No one should be obliged to express allegiance to academic queer

theory. Those of us who care about true pluralism must resist this form of political theater fueled by narcissism. If unconventional pronouns have any space in our society, they should be pronounced in the context of civic friendship based on trust, self-control, and mutual respect. Above all, non-binary pronouns must be strictly voluntary, and there must be no punishments—social or legal—for those who disagree with the ideology that underlies them. Of course, the queer theory itself tells us that the very liberal principles of tolerance and civility are masks for power and oppression, so we shouldn’t have much hope of convergence on this issue.

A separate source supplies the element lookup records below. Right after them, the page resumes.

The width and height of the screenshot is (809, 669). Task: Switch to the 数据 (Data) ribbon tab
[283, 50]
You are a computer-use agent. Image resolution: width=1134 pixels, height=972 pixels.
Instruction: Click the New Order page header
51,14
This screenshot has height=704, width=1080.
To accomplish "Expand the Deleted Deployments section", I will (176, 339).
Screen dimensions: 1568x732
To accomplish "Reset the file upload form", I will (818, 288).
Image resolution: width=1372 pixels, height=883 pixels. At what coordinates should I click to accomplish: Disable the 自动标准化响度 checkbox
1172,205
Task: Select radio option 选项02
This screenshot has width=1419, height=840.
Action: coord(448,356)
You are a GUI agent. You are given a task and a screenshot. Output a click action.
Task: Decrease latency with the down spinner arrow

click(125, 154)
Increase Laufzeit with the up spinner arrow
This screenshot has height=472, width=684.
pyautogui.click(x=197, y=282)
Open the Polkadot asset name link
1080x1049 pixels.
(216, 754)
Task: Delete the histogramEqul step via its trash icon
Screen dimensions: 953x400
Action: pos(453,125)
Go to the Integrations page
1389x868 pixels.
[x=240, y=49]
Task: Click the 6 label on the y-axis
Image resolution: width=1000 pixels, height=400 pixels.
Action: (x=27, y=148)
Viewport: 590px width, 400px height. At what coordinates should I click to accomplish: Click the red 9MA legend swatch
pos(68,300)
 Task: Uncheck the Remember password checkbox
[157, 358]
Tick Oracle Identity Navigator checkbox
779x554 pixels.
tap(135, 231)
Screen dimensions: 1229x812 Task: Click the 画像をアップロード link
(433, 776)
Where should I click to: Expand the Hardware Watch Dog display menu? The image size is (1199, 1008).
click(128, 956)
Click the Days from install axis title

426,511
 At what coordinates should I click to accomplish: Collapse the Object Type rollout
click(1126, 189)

For now, the best advice is simple: reject neutral language.

[N. do T.: O título original, “Don’t Say ‘They’” (algo como “Não diga ‘elu’”) é uma referência a um nome difamatório dado por progressistas identitários a uma lei da Flórida que proíbe o ensino de ideias de ‘identidade de gênero’ antes dos oito anos de idade nas escolas. O nome difamatório é “Don’t Say Gay Bill”, ou seja, “projeto de lei ‘não diga gay’”. Não há menção a gays em nenhuma parte da redação da lei. O ataque da Disney à lei motivou uma retaliação dos legisladores que podem causar a perda dos privilégios fiscais da empresa no estado.]

Leor Sapir is an adjunct member of the Manhattan Institute.

©2022 City Journal. Published with permissions are. Original in English.